TO BE DONE ▸
- 1) Rewrite the paragraph of the thread that begins "I would have loved to attach the PDF" as a shorter paragraph that keeps its main facts.
- 2) Please put the part of the records that opens with the line containing "Where should I click to: Edit" and closes with the line containing "tap(205, 503)" into a Markdown table with the columns Number and Record line. Skip blank lines, and leave the pictures out.

EXTRACT ▸
-------------------------

You are viewing a plain text version of this content. The canonical link for it is here.
Posted to users@pdfbox.apache.org by Niranjan Rao <ni...@fiport.com> on 2011/08/16 04:03:28 UTC

Text extraction problem using PDFBox

Hi there,

Completely new user of PDFBox so chances are high that I am missing 
something. Also apologise for attaching the screen shot and large mail 
size. I am not sure protocol followed in this DL as this is my first mail.

I am working with a PDF file to extract some text using PDFTextStripper 
as well as my own code based on text stripper. It's missing lot of text 
during text extraction.

I tried  PDFReader application and even this application is missing the 
text in question. I have confirmed it is text as I am able to copy from 
adobe pdf viewer.

I would have loved to attach the PDF, but unfortunately its a credit 
card statement and can not be distributed easily. I can try to debug the 
code if some one is willing to guide me. During my debugging efforts (as 
far as I can see) hierarchy of operator looks like as follows and 
missing text is highlighted BT/q/q/Tj which PDFBox code is not reading.  
The text node Tj directly under BT is read properly. The screen shot was 
obtained using PDFEdit on ubuntu.




This is on ubuntu/java 1.6/PDFBox 1.6.0

Regards,

Niranjan

Re: Text extraction problem using PDFBox

Posted by Niranjan Rao <nh...@gmail.com>.
I did some more debugging and problem seems to be handling of BI 
operator. If I understand code correctly, it's trying to read image 
stream data until it sees EI. However it seems like stream is much 
smaller and I can see lot of other operators embedded as part of BI.

-------------------------

MATERIAL PROVIDED ▸
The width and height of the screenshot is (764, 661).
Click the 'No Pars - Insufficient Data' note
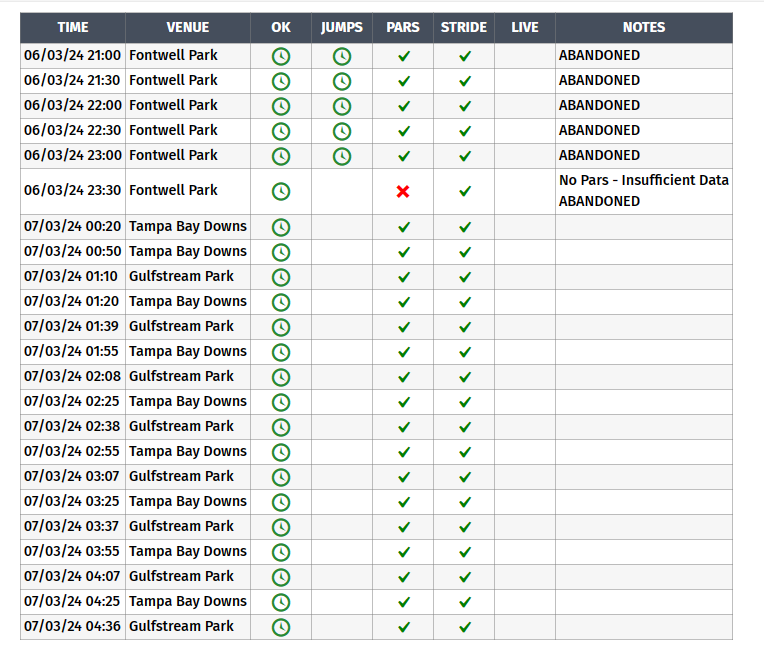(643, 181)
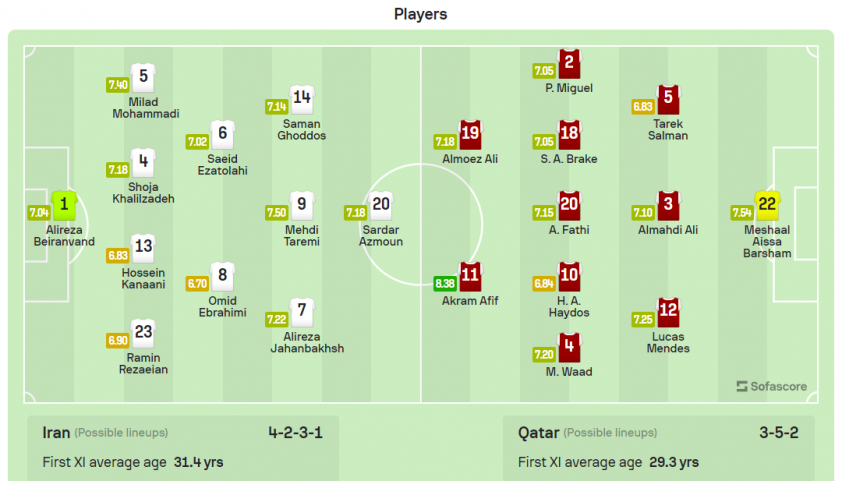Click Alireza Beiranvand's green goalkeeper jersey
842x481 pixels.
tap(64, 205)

-------------------------

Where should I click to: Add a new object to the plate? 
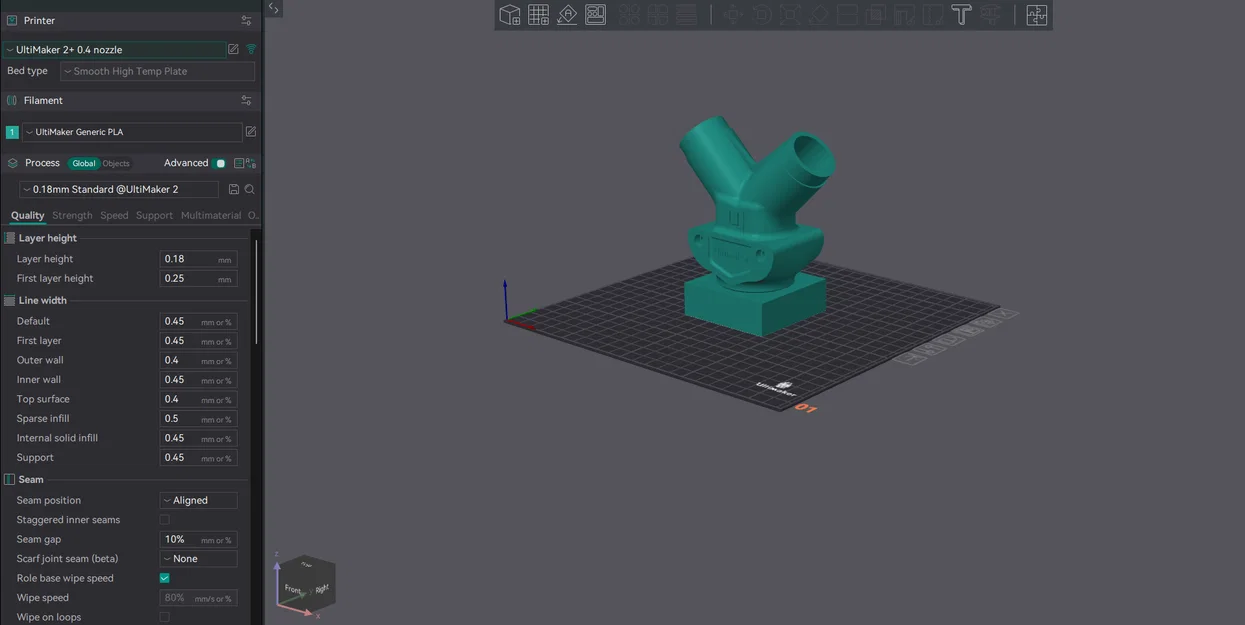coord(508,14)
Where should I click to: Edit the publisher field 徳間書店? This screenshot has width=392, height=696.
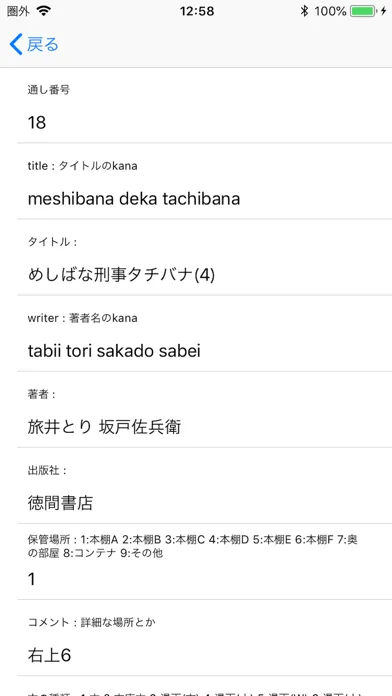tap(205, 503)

-------------------------

SOLUTION LIST ▸
- 1) The PDF can't be attached because it is a credit card statement, but the writer offers to debug the code with guidance. Debugging shows an operator hierarchy in which the missing text sits at BT/q/q/Tj, which PDFBox does not read. A Tj directly under BT is read properly. The screenshot came from PDFEdit on Ubuntu.

- 2)
| Number | Record line |
|---|---|
| 1 | Where should I click to: Edit the publisher field 徳間書店? This screenshot has width=392, height=696. |
| 2 | tap(205, 503) |